Current google-chrome version is 94.0.4606
Get LATEST driver version for 94.0.4606
Driver [/Users/cliff/.wdm/drivers/chromedriver/mac64/94.0.4606.61/chromedriver] found in cache


In [8]:
auth_csv_file: str = os.environ['nlb_login']

info = pd.read_csv(auth_csv_file)
account_name: str = info['values'][0]
password: str = info['values'][1]

browser = log_in_nlb(browser, account_name, password)

### Add hit to get number of page iterations needed 

In [9]:
url_link = "https://www.nlb.gov.sg/mylibrary/Bookmarks"    
browser.get(url_link)
soup = bs(browser.page_source, 'html5lib')

In [10]:
max_records = float(soup.find_all("div", text=re.compile("Showing"))[0].text.split(" ")[-2])
range_list = range(1, int(math.ceil(max_records / 20)) + 1)
range_list

range(1, 4)

### Loop through the pages! 

In [11]:
book_urls_dict = dict()

browser.get("https://www.nlb.gov.sg/mylibrary/Bookmarks")
soup = bs(browser.page_source, 'html5lib')
book_urls_dict[0] = list(set(get_book_urls_on_page(soup)))
time.sleep(1)

for i in range_list:
    try:
        browser.find_element_by_xpath('//*[@id="bookmark-folder-content"]/div[2]/button[5]').click()
        time.sleep(1)
        soup = bs(browser.page_source, 'html5lib')
        book_urls_dict[i] = list(set(get_book_urls_on_page(soup)))
    except:
        break

In [12]:
all_book_url_lists = list()
for i in range(0, len(book_urls_dict)):
    all_book_url_lists = all_book_url_lists + book_urls_dict[i]

In [13]:
len(all_book_url_lists)

60

In [14]:
browser.close()

#### Note
- This is a troublsome script to go to each link that I have, and see if I am on the link with the correct book info. If not, it means that I still need to do more clickings.
- **Brace yourself.** Because this portion of the code goes through each book to get the relevant information, this part can be quite slow if you have quite a few books in your bookmark

In [15]:
def return_needed_url(id_: str):
    return f"https://eservice.nlb.gov.sg/item_holding.aspx?id={id_}&type=bid&app=mylibrary"

def nlb_page_crawl(selenium_browser, url_link: str):
    id_ = re.findall(r'\d+', url_link)[-1]
    new_url = return_needed_url(id_)

    selenium_browser.get(new_url)
    time.sleep(10)
    return bs(selenium_browser.page_source, 'html5lib')
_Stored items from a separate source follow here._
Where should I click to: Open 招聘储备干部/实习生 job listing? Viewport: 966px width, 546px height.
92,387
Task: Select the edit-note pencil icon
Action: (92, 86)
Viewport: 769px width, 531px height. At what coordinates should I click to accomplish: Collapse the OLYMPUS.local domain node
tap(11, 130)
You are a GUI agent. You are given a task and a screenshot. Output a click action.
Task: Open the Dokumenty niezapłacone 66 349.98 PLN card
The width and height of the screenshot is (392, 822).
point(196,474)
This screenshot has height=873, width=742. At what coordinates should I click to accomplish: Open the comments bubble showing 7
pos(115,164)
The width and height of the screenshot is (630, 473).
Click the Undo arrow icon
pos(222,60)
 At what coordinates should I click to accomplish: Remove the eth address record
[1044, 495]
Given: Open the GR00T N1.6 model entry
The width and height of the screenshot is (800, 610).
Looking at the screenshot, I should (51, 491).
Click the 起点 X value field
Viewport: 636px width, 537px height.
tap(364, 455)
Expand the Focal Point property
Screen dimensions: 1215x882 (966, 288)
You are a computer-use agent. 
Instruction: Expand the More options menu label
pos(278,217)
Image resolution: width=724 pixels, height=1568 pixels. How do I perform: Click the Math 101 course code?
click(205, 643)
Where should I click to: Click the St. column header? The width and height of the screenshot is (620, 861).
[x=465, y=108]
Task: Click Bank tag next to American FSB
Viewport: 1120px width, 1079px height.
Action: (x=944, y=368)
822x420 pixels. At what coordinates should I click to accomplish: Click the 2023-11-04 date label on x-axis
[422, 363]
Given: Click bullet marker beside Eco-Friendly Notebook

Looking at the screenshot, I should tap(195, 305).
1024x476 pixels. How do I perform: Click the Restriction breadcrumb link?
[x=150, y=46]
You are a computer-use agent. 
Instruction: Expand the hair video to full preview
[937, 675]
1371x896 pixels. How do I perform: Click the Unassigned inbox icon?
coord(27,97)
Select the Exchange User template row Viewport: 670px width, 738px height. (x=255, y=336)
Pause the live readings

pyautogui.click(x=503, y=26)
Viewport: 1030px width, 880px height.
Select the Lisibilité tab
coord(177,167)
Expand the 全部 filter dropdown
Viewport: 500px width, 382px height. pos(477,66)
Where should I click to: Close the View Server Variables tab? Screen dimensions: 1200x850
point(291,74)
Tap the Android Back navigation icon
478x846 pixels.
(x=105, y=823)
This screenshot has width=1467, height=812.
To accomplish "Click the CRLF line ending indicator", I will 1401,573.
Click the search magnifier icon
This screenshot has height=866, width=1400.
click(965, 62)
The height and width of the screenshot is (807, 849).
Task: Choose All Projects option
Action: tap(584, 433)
def extract_table_values(selenium_obj, tag: str) -> list:
    """
    Extracting values from a HTML` table structure based on tag
    """
    output = []
    for col in selenium_obj.find_all(tag):
        output.append(col)
    return output

def extract_table_values_nested(selenium_obj, input_1, input_2):
    """
    Accounts for nested table tags in a HTML table.
    """
    output = []

    for i in extract_table_values(selenium_obj, input_1):
        output.append(extract_table_values(i, input_2))
        
    return output

In [16]:
def extract_info_from_nlb_book_page(url_link :str, selenium_browser):
    try:
        selenium_page = nlb_page_crawl(selenium_browser, url_link)

        for i in selenium_page.find_all(class_= 'table table-bordered table-striped table-list'):
            col_names = extract_table_values(i, 'th')
            col_values = extract_table_values_nested(i, 'tr', 'td')

        bk_table = pd.DataFrame([[x for x in i] for i in col_values])
        bk_table.columns = [i.text for i in col_names]
        bk_table['Title'] = selenium_page.find('h4').text
        bk_table = bk_table[bk_table.Library.notnull()]

        for col in ["Call No", "Status/Desc", "Due Date", "Library"]:
            bk_table[col] = [i.text.split(": ")[-1] for i in bk_table[col]]

        bk_table['Library'] = [i.split("B3")[0].split("B2")[0] for i in bk_table['Library']]
        bk_table['Due Date'] = ["Available" if i == '-' else i for i in bk_table['Due Date']]

        id_ = re.findall(r'\d+', url_link)[-1]
        bk_table[['Title', 'Library', 'Call No', 'Due Date']].to_csv(f"{id_}.csv", index=False)

        print(f"{selenium_page.find('h4').text} is done")
    
    except:
        print(f"Most probably hit an eBook {selenium_page.find('h4').text}")

In [17]:
# sel_browser = activate_chrome_selenium_latest(have_pic=False, is_headless=True)

# for url in tqdm(all_book_url_lists[-5:]):
#     try:
#         extract_info_from_nlb_book_page(url, sel_browser)
#     except:
#         print(f"Most probably hit an eBook {url}")

# sel_browser.close()

In [18]:
def setup_workers():
    workers = 3
    files = all_book_url_lists
    drivers = cycle([activate_chrome_selenium_latest(have_pic=False, is_headless=False) for _ in range(workers)])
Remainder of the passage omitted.